TEKS BACAAN:
____________________

Menghapus Stigma Koperasi Hanya untuk Pinjam Uang

Koperasi Kareb adalah salah satu contoh koperasi sukses di Jatim. Koperasi ini tidak hanya melayani simpan pinjam, tapi mempunyai unit jasa lainnya seperti processing tembakau.

Mengungkit Kontribusi Koperasi di Era Milenial (bagian 2 – habis)

Oleh
Zaenal Ibad
Wartawan Harian Bhirawa

Koperasi telah berkontribusi besar dalam perekonomian. Meski begitu, keberadaannya tidak bisa dibiarkan begitu saja, karena pasti akan tergerus pasar bebas dan akhirnya mati. Dibutuhkan reformasi struktural di tubuh koperasi seperti yang diusulkan Gubernur Jatim Dr H Soekarwo.
Berbicara koperasi di Indonesia, ide-ide perkoperasian telah diperkenalkan R Aria Wiriatmadja di Purwokerto, Jawa Tengah pada 1896 silam. Ia mendirikan koperasi kredit dengan tujuan membantu rakyatnya yang terjerat hutang dengan rentenir. R Aria Wiriatmadja atau Tirto Adisuryo, kemudian dibantu pengembangannya oleh pejabat Belanda De Wolffvan Westerrode, dan akhirnya menjadi program resmi pemerintah Kolonial Belanda.
Seorang pejabat pemerintah Belanda yang kemudian menjadi sarjana ekonomi, Booke, juga menaruh perhatian terhadap koperasi. Atas dasar tesisnya tentang dualisme sosial budaya masyarakat Indonesia, antara sektor modern dan sektor tradisional, Booke berkesimpulan bahwa sistem usaha koperasi lebih cocok bagi kaum pribumi dari pada bentuk badan-badan usaha kapitalis.

____________________

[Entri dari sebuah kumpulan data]
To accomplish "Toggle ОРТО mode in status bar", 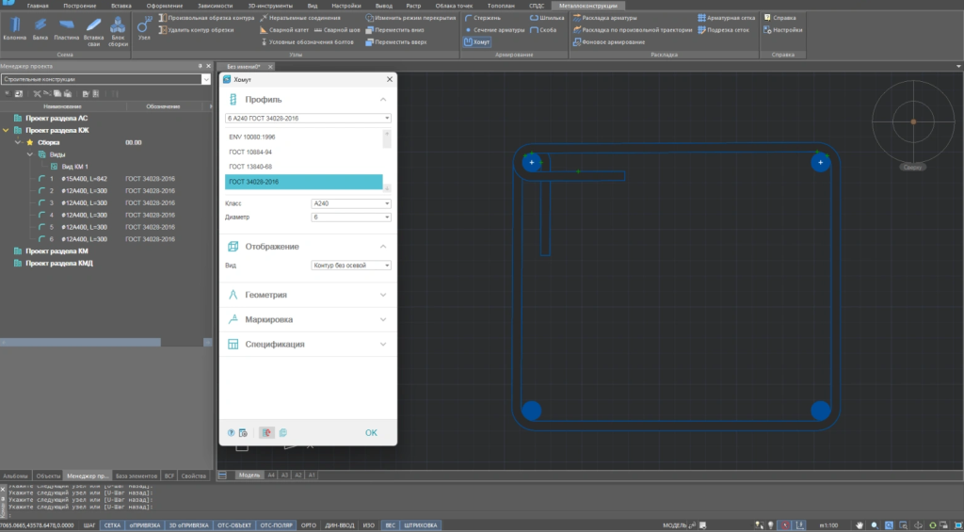I will (x=310, y=524).
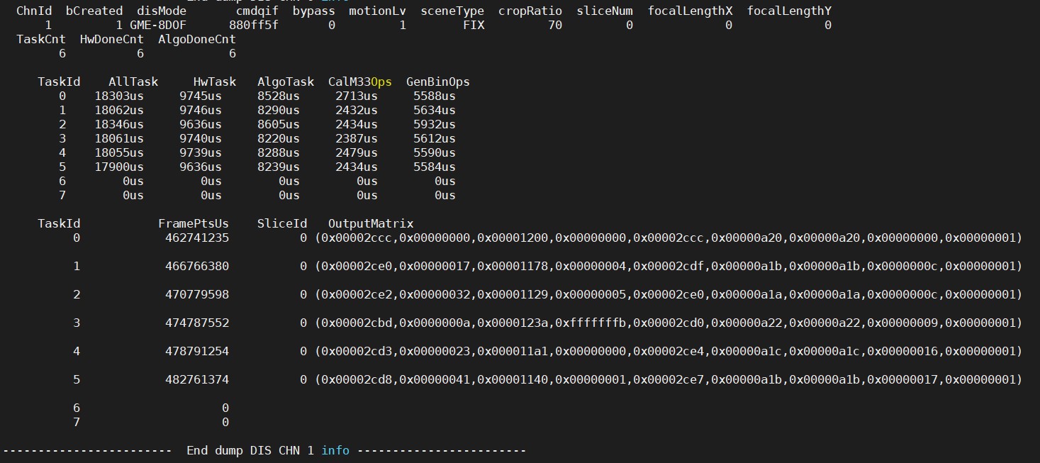Click the AlgoDoneCnt header text
This screenshot has height=463, width=1040.
tap(196, 39)
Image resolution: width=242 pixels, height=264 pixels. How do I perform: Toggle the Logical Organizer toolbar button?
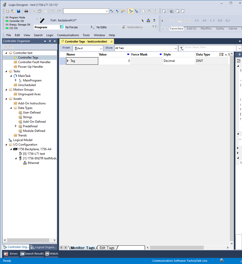coord(137,11)
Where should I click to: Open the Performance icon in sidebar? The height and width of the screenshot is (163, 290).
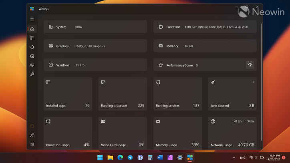(32, 56)
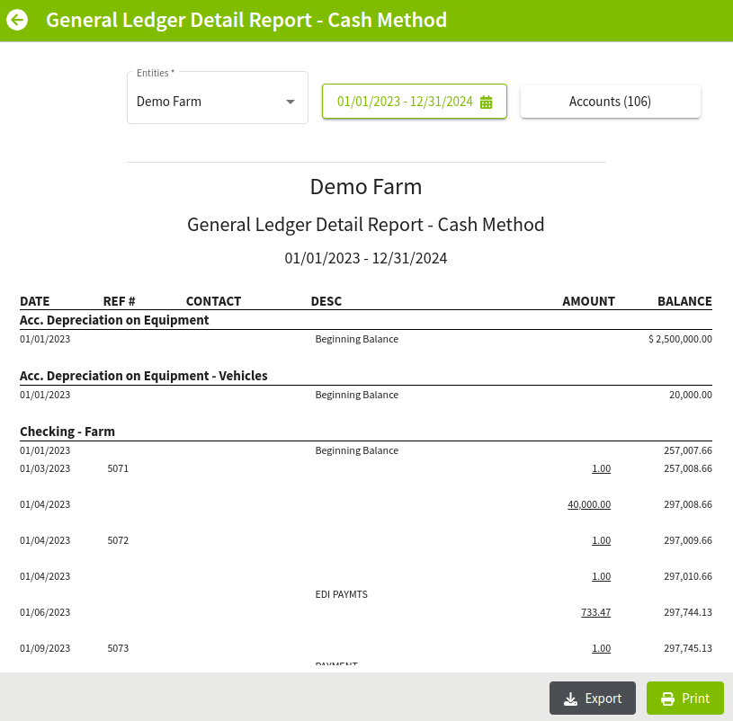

____________________

Tentukan apakah setiap pernyataan berikut sesuai dengan teks tentang koperasi di atas. Jawab ya atau tidak, lalu kutip kata-kata teks yang menjadi penentunya.
(a) Koperasi Kareb hanya melayani simpan pinjam.
(b) R Aria Wiriatmadja mendirikan koperasi kredit untuk membantu rakyatnya yang terjerat hutang dengan rentenir.
(c) Booke berkesimpulan bahwa badan usaha kapitalis lebih cocok bagi kaum pribumi daripada koperasi.

(a) Tidak: "Koperasi ini tidak hanya melayani simpan pinjam, tapi mempunyai unit jasa lainnya seperti processing tembakau."
(b) Ya: "Ia mendirikan koperasi kredit dengan tujuan membantu rakyatnya yang terjerat hutang dengan rentenir."
(c) Tidak: "Booke berkesimpulan bahwa sistem usaha koperasi lebih cocok bagi kaum pribumi dari pada bentuk badan-badan usaha kapitalis."